• **DOCUMENT SECTION**:

Palestinian Ambassador to Denmark / By Professor Manuel Hassassian

On the 8th of November much of the world celebrated Senator Biden’s victory in the US presidential elections and the prospect of a new leadership in the world. The US public is still divided, and as the popular vote portrayed, one half supports the vociferous and self- proclaimed anti-establishment Trump and the other half supports almost what-ever alternative is presented to them, i.e. Joe Biden. This divide will not disappear for a long time and tackling the deeply rooted issues such as structural racism will be precarious at best. Moreover, without the Democrats controlling Congress domestic policy will be problematic. In fact, ‘the free world’, which the US has been leading for the past 70 years, will exhale with a sigh of relief that the volatile and adventuristic leadership of the past will change for the better, hopefully. However, president-elect Biden will need to focus on the international obligation of the US by restoring its image and ties globally, and as a prelude for security and stability through a pragmatic lens. The past four years with Trump and his ‘America first’ policy at the helm has left a clear and damaging mark on the world and a return to soft diplomacy and democratic values is strongly needed and carries many hurdles.

• **TASK INSTRUCTIONS**:
A: Condense the paragraph of the commentary on the US presidential election that begins "On the 8th of November" into a shorter version that keeps its main facts.
B: Carry on the commentary on the US presidential election from its last sentence.
The material here has nothing to do with the commentary on the US presidential election.

(Saved entries)

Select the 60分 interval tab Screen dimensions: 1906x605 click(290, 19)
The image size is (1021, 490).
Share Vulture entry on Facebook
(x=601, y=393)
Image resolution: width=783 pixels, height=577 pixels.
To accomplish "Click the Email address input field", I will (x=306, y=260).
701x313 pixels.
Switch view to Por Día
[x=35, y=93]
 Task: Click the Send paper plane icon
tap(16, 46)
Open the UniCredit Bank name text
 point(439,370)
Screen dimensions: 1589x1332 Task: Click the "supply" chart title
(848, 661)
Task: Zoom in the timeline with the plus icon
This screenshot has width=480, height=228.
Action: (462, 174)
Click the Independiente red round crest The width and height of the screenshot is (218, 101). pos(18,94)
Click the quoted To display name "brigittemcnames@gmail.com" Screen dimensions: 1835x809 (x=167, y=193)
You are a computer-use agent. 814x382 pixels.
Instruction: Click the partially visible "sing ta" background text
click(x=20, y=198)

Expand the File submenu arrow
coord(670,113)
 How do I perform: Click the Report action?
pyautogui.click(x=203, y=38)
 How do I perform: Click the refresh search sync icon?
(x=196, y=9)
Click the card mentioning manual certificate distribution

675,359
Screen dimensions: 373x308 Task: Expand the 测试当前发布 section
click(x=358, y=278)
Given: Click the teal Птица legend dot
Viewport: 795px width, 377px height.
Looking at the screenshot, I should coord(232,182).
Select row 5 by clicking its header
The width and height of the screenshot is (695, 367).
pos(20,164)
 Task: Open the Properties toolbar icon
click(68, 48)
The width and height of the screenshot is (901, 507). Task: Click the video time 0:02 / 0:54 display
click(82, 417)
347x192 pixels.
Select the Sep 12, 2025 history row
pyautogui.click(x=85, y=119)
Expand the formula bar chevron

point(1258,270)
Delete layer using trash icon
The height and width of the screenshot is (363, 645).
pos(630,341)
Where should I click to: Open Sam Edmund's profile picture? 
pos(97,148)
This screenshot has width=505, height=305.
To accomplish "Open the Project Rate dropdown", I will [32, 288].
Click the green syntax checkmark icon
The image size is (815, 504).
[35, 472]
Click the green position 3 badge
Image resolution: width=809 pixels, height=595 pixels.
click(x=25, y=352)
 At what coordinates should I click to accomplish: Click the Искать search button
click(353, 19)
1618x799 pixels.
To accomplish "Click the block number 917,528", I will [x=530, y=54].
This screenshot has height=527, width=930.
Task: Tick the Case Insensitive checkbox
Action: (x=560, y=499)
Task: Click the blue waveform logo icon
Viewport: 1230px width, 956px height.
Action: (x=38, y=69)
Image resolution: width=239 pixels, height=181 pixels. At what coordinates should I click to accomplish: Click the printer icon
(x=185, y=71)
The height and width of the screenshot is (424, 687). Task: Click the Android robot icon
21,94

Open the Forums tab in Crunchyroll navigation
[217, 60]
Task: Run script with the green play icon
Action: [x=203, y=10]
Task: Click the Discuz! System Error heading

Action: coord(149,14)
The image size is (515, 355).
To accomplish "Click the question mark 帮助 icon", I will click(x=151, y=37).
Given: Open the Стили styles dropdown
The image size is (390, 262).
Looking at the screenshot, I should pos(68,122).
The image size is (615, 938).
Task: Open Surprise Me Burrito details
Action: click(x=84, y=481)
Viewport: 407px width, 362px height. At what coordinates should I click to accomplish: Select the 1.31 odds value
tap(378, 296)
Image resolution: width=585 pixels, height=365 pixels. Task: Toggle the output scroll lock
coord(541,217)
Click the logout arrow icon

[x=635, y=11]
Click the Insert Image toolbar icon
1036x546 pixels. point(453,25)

• **SOLVED TASKS**:
A: On November 8, much of the world celebrated Senator Biden's election victory and the prospect of new leadership. The US public remains split between supporters of Trump and those backing almost any alternative. This divide will last a long time, making deep issues such as structural racism hard to tackle, and domestic policy will be problematic without Democratic control of Congress. The free world will likely be relieved to leave behind a volatile, adventuristic leadership. Biden will need to restore US standing and ties abroad as a basis for security and stability. After four years of Trump's "America first" policy, a return to soft diplomacy and democratic values is badly needed but faces many hurdles.

B:
The EU and mending of fences
The transatlantic relationship has traditionally been stable with standardized critique from the US that EU member states should pay their fair share of NATO security contributions. However, the general consensus that the US/EU axis should bring the world together in a web of strong international institutions, agreements, and trade relations to ensure democracy and mutual dependency was not questioned until four years ago. Since Trump stepped into office he has pulled out of the nuclear agreement with Iran; left the Paris climate agreement; pulled the US out of WHO (the World Health Organization); and entered trade wars with China, the EU, and Canada. The trust from European leaders after four years of ‘America first’ is damaged at best and now it is time for the US to restore its image and position as the leading power in the world. Biden has strong personal relations with a host of European leaders from his time as vice president under the Obama administration and his almost 40 years in American Congress, which could hope that trust and mutually compatible relations can be restored in the US/EU axis.

Internally, the democratic path in the EU has been threatened by autocratic tendencies in a few member states, for example Hungary and its Prime Minister Viktor Orbán, which will be reluctant to see a return to the Democrats’ “moral imperialism” of the past. Trump and Orbán’s close relationship has been a thorn in the eye of the EU, which has left the Union with significantly less power to confront the Hungarian leader as he continues curtailing the country’s democratic institutions and restricting its modus operandi. Consequently, the new Biden leadership might leave the EU better bolstered to face its internal issues of autocratic leaders the way it is deemed lawful and consensual for all parties.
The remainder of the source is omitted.